=== Given entries ===
* * *

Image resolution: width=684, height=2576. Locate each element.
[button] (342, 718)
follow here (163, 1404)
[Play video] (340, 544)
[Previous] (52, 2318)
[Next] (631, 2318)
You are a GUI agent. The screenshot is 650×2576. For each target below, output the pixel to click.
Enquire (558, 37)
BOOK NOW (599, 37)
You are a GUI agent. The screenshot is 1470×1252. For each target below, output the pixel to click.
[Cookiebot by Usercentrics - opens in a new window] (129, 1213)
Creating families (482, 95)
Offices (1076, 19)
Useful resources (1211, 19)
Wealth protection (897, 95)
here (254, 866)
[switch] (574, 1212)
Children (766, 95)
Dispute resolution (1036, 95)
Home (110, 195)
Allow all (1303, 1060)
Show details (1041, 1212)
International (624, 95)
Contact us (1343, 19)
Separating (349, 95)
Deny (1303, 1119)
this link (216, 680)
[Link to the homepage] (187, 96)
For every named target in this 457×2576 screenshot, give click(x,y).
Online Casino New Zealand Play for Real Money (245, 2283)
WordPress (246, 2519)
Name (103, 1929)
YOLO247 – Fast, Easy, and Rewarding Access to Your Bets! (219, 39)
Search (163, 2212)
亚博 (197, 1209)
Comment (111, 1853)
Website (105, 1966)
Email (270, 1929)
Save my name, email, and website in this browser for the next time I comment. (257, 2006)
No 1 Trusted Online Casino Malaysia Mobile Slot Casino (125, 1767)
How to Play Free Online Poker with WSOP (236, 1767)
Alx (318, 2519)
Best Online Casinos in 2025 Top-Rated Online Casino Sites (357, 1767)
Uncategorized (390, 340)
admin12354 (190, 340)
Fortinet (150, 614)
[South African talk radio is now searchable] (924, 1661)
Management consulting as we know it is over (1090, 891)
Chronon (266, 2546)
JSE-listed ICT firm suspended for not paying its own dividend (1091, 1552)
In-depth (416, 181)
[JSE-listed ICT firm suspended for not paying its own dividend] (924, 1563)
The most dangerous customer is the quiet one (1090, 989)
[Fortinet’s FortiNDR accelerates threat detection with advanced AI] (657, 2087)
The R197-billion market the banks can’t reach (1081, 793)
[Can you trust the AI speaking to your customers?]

* * *

=== What you are asked to do ===
In the listing above, find the line containing "here (254, 866)" and the line containing "The most dangerous", then quote both, plus every line between them, exactly as written.

=== Task answer ===
here (254, 866)
[switch] (574, 1212)
Children (766, 95)
Dispute resolution (1036, 95)
Home (110, 195)
Allow all (1303, 1060)
Show details (1041, 1212)
International (624, 95)
Contact us (1343, 19)
Separating (349, 95)
Deny (1303, 1119)
this link (216, 680)
[Link to the homepage] (187, 96)
For every named target in this 457×2576 screenshot, give click(x,y).
Online Casino New Zealand Play for Real Money (245, 2283)
WordPress (246, 2519)
Name (103, 1929)
YOLO247 – Fast, Easy, and Rewarding Access to Your Bets! (219, 39)
Search (163, 2212)
亚博 (197, 1209)
Comment (111, 1853)
Website (105, 1966)
Email (270, 1929)
Save my name, email, and website in this browser for the next time I comment. (257, 2006)
No 1 Trusted Online Casino Malaysia Mobile Slot Casino (125, 1767)
How to Play Free Online Poker with WSOP (236, 1767)
Alx (318, 2519)
Best Online Casinos in 2025 Top-Rated Online Casino Sites (357, 1767)
Uncategorized (390, 340)
admin12354 (190, 340)
Fortinet (150, 614)
[South African talk radio is now searchable] (924, 1661)
Management consulting as we know it is over (1090, 891)
Chronon (266, 2546)
JSE-listed ICT firm suspended for not paying its own dividend (1091, 1552)
In-depth (416, 181)
[JSE-listed ICT firm suspended for not paying its own dividend] (924, 1563)
The most dangerous customer is the quiet one (1090, 989)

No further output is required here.